L’analyse de l’Anses est beaucoup plus étayée que celle de l’ANSM. L’Anses conclut que « la colistine ne doit pas être incluse dans la liste des antibiotiques critiques (vétérinaires) ». Mais « il est cependant nécessaire de surveiller l’évolution de la résistance chez les animaux de rente et de compagnie ».
En s’appuyant sur les avis de l’Agence européenne du médicament et ses précédents rapports, l’Anses ne préconise donc aucune mesure de restriction de la prescription de la colistine par rapport aux autres antibiotiques non critiques (voir aussi LeFil du 17 août 2015).
En effet, ni l’OMS pour la médecine humaine, ni l’OIE pour la santé animale n’ont classé la colistine parmi les antibiotiques critiques prioritaires pour lesquels des mesures urgentes de restriction devraient être mises en place. Seule l’ANSM l’a classé ainsi en 2013 comme molécule « de dernier recours » pour certaines infections nosocomiales résistantes aux carbapénèmes. En France, l’usage hospitalier de la colistine reste exceptionnel. Elle est ainsi quatre fois moins utilisée que les carbapénèmes (0,008 DDD/1000hab/j pour la colistine contre 0,033 pour les carbapénèmes).
À l’inverse, en productions animales, la colistine par voie orale est l'un des antibiotiques de première intention les plus utilisés pour le traitement des infections digestives depuis des décennies. Et malgré cela, la résistance des entérobactéries reste faible (1 à 3 %).

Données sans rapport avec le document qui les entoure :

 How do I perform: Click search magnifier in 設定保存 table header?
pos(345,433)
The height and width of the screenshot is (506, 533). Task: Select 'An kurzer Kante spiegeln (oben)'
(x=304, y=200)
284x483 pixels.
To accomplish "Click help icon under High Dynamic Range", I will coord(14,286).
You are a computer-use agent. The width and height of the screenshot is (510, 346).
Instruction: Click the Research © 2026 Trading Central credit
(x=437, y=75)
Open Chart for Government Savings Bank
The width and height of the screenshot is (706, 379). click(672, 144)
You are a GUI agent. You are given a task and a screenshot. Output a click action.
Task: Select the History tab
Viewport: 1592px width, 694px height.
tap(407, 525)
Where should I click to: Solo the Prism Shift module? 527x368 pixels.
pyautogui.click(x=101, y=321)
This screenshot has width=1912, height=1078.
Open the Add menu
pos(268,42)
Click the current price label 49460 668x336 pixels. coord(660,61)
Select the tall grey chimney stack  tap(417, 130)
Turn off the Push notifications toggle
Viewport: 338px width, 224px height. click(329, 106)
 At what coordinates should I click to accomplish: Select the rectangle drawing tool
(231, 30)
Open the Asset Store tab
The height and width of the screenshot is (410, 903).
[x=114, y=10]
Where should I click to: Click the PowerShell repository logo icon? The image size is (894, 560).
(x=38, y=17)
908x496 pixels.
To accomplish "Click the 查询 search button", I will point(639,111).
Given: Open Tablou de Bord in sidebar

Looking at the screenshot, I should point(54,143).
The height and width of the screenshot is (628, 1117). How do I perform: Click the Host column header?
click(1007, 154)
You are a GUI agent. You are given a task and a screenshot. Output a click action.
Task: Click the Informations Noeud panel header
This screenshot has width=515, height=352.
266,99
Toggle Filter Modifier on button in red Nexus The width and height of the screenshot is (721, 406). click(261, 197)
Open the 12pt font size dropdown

Les résistances à la colistine, dues à des mutations chromosomiques, sont « en théorie non transférables par des éléments génétiques mobiles » (plasmides). « Il n’y a aucune preuve de transmission des résistances à la colistine des animaux à l’homme (et inversement) ». Les données semblent plutôt indiquer que l’impact des usages chez les animaux est nul ou faible sur l’émergence des résistances chez l’homme.
La colistine a peu d’alternatives en productions animales. Son remplacement éventuel par des C3G/C4G ou des fluoroquinolones serait beaucoup plus « préoccupant » que son maintien dans les antibiotiques de première intention.